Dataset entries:

----------

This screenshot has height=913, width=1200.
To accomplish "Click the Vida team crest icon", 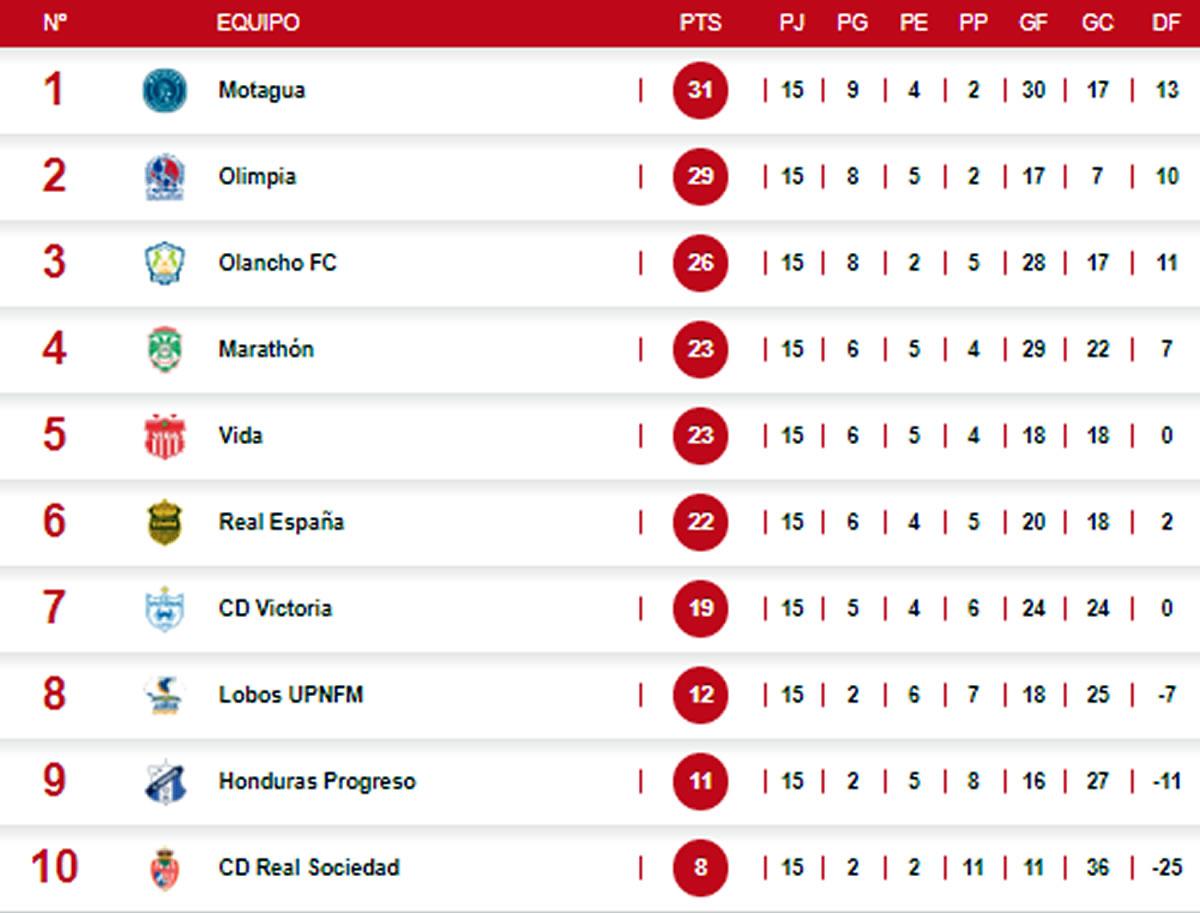I will [165, 436].
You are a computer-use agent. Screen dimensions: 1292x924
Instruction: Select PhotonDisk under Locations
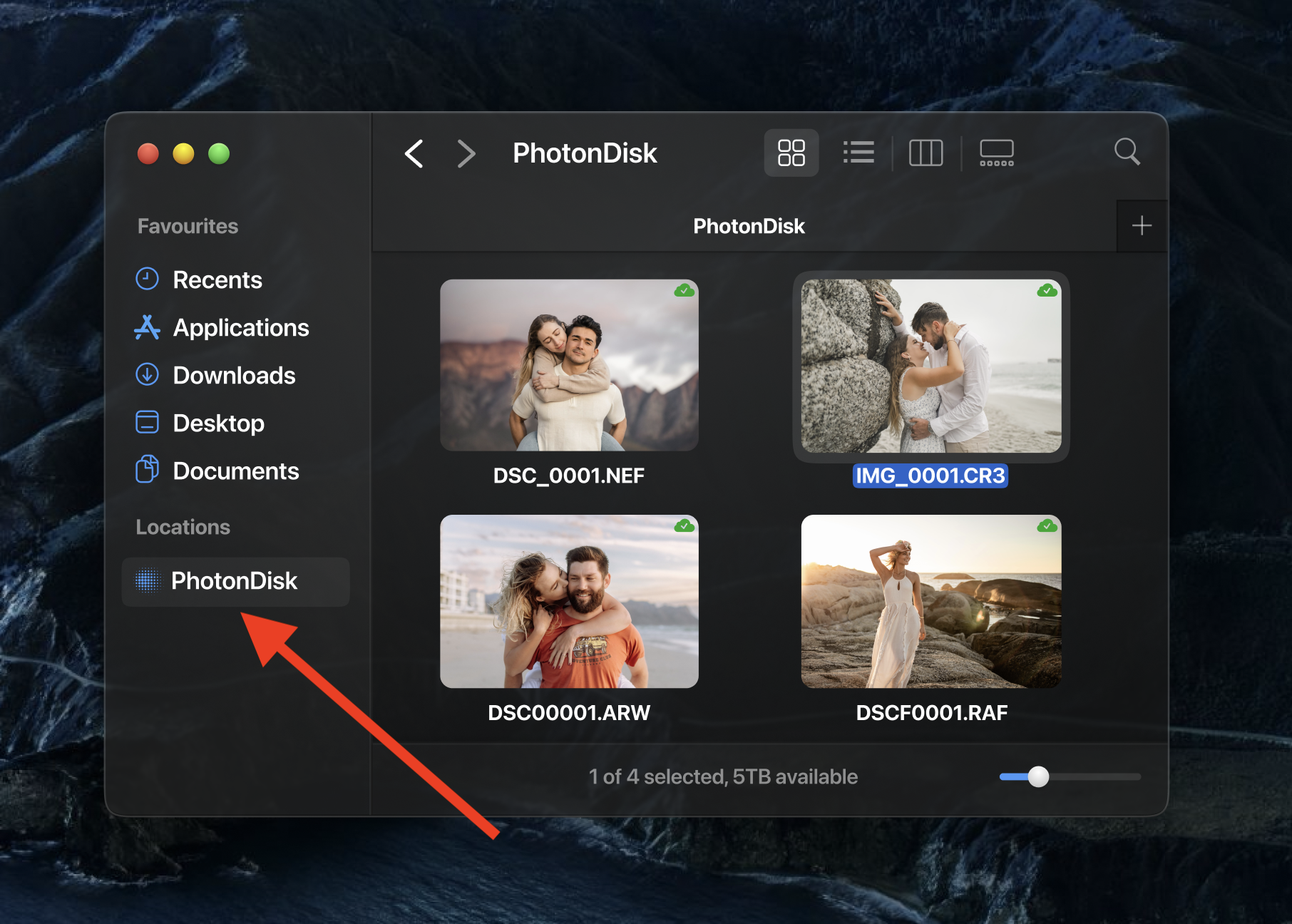coord(234,581)
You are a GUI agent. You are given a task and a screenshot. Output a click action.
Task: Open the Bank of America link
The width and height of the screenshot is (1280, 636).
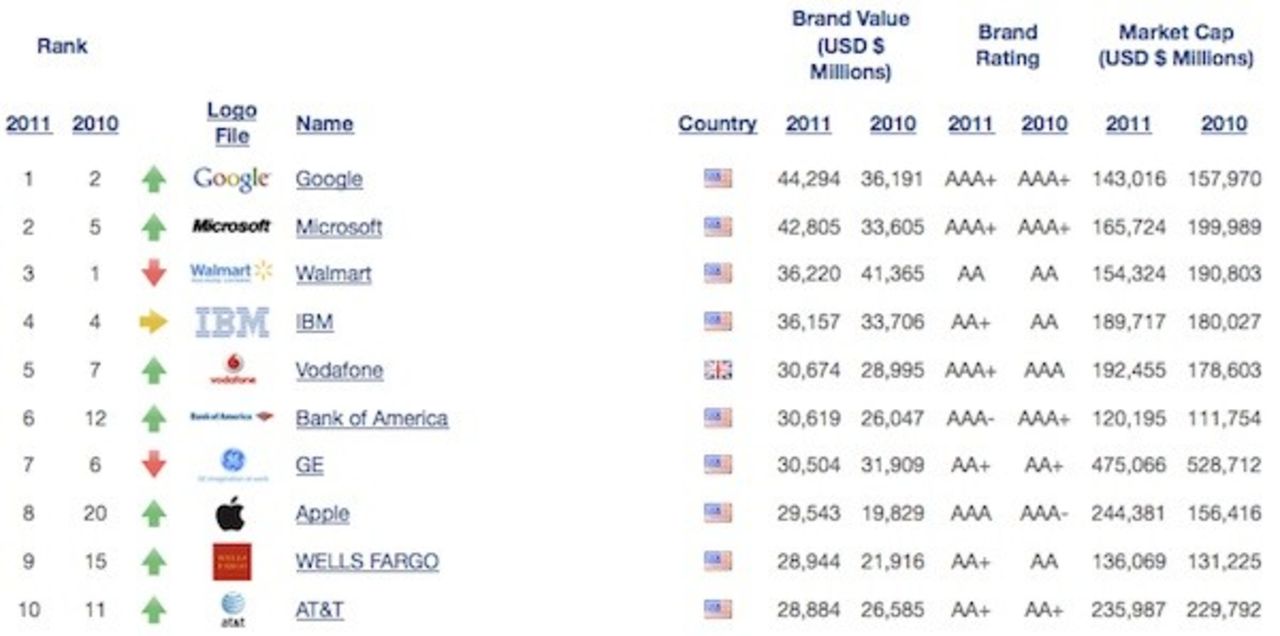click(371, 418)
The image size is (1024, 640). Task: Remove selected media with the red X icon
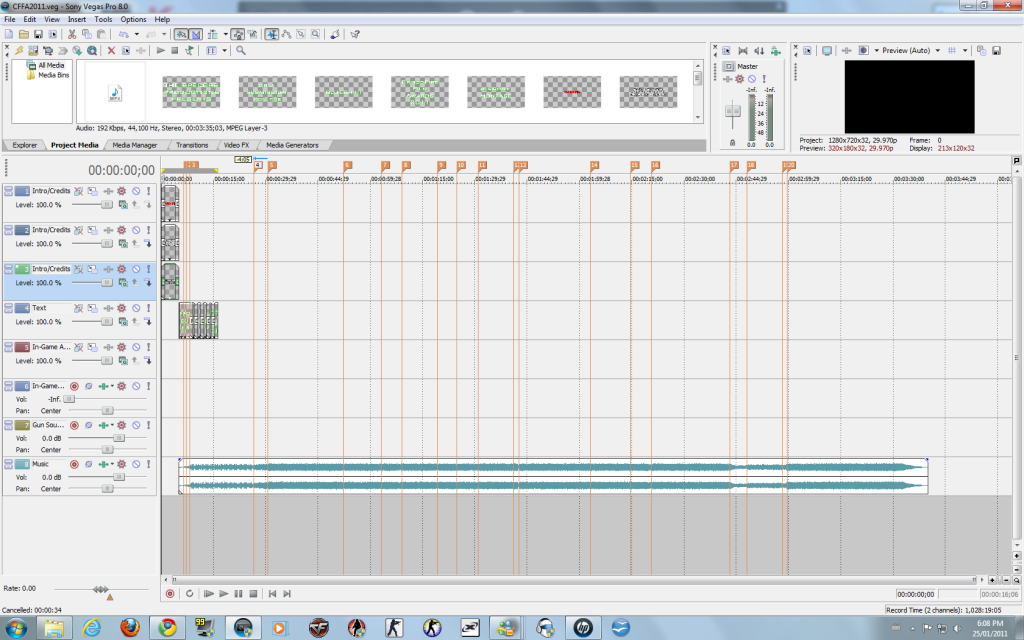point(111,50)
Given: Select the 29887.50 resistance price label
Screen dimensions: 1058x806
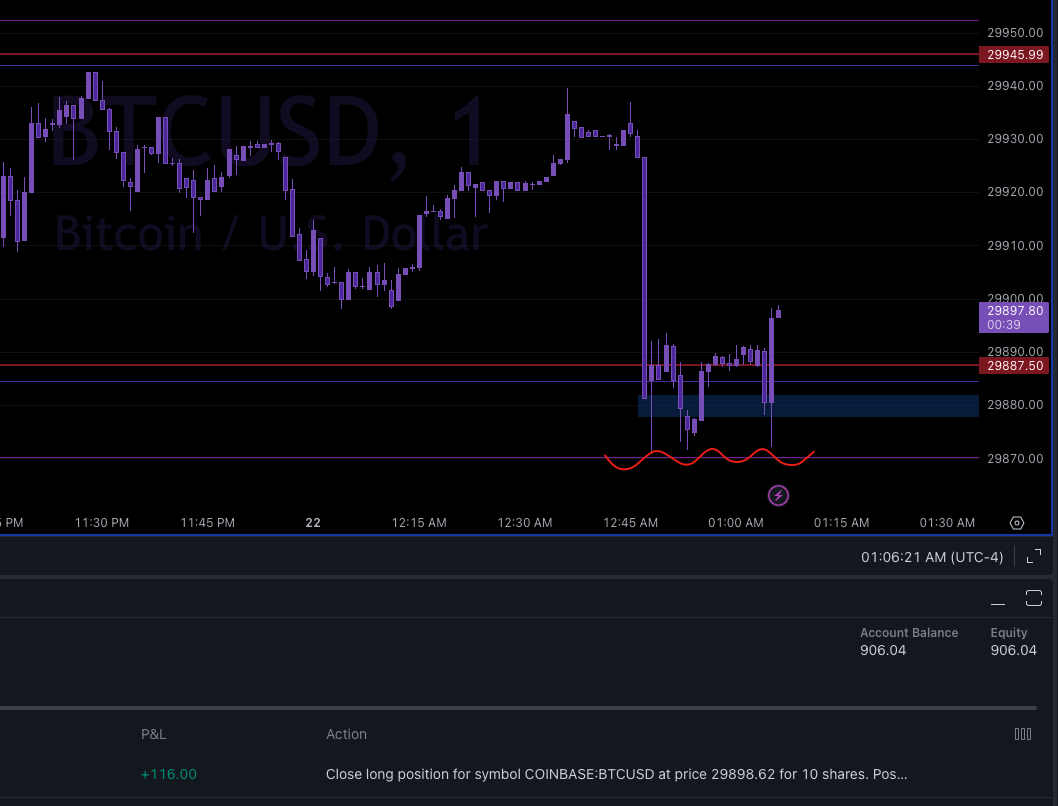Looking at the screenshot, I should click(1014, 365).
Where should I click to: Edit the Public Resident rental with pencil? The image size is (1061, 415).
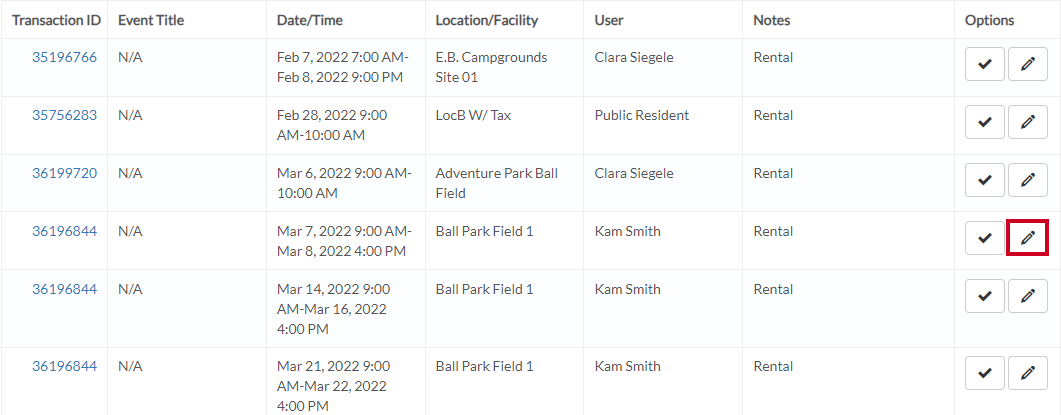(1028, 122)
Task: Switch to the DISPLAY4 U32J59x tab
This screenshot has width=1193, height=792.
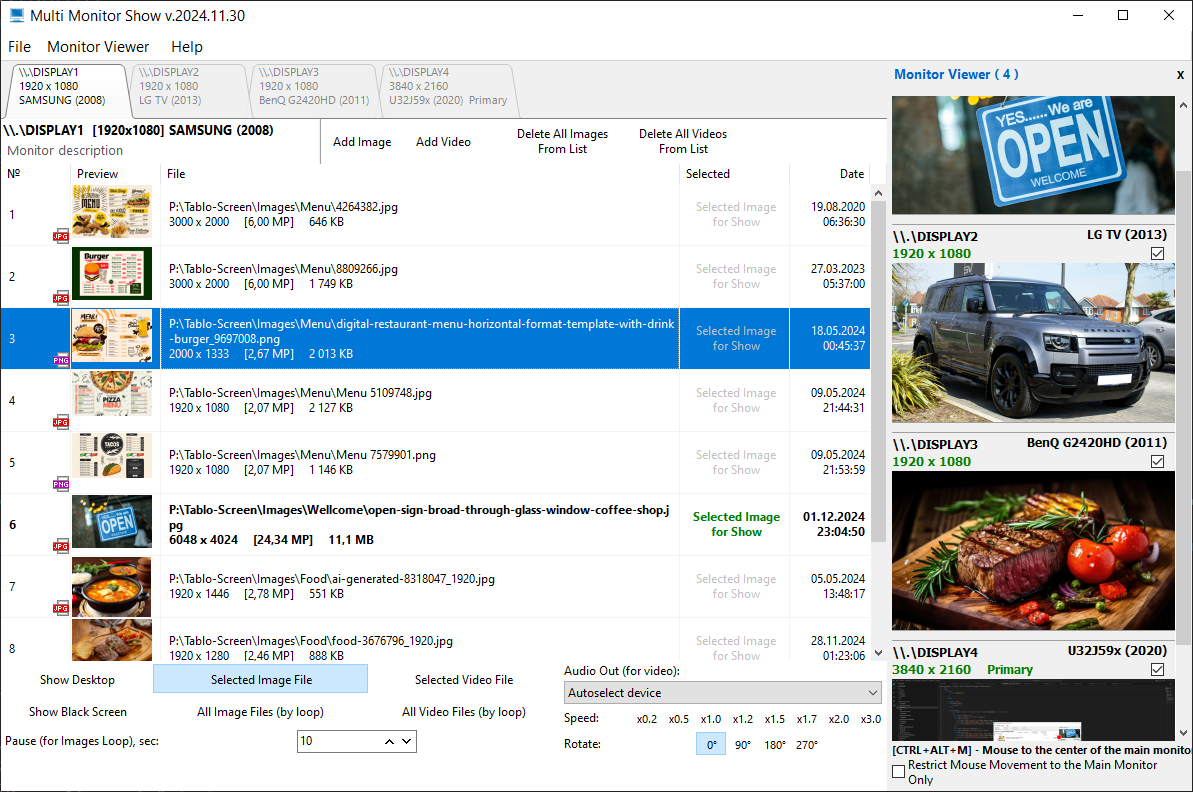Action: pos(447,86)
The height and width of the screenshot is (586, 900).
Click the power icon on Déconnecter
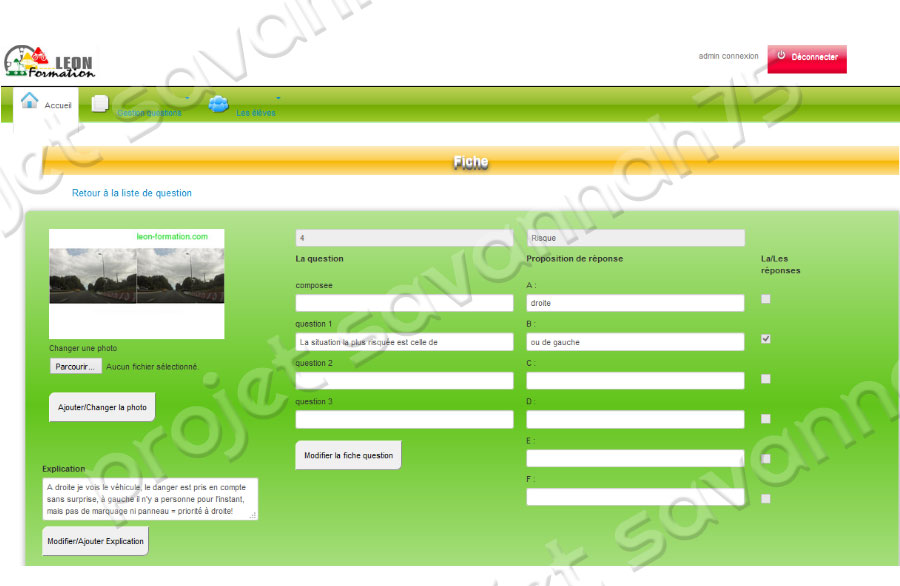781,56
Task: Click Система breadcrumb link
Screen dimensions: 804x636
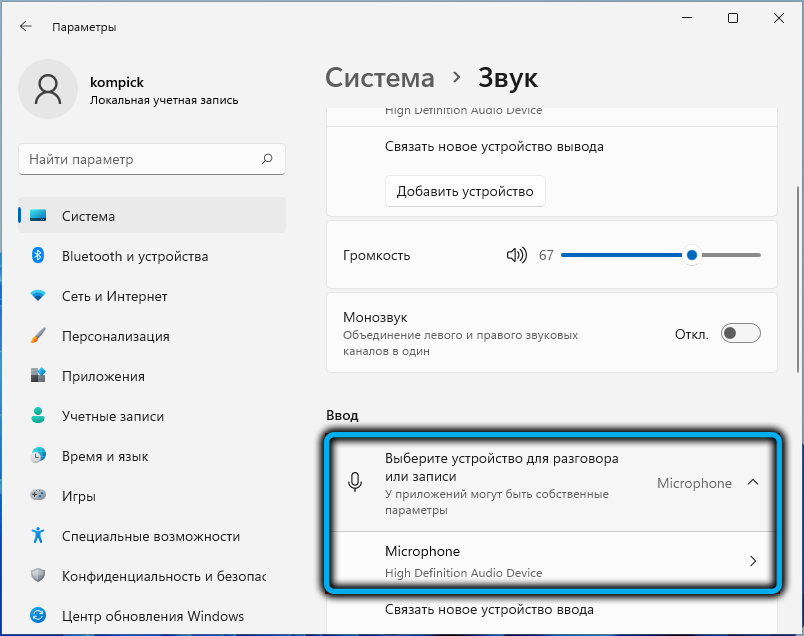Action: click(x=380, y=78)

----------

WORK TASK>
Give back exactly, and only, the lines from the one holding "Where should I" through the last line of the entries, with every picture omitted.

TASK ANSWER>
Where should I click to: Edit the Public Resident rental with pencil? The image size is (1061, 415).
(1028, 122)
Task: Switch to the DISPLAY4 U32J59x tab
This screenshot has width=1193, height=792.
Action: pos(447,86)
The height and width of the screenshot is (586, 900).
Click the power icon on Déconnecter
781,56
Task: Click Система breadcrumb link
Screen dimensions: 804x636
Action: click(x=380, y=78)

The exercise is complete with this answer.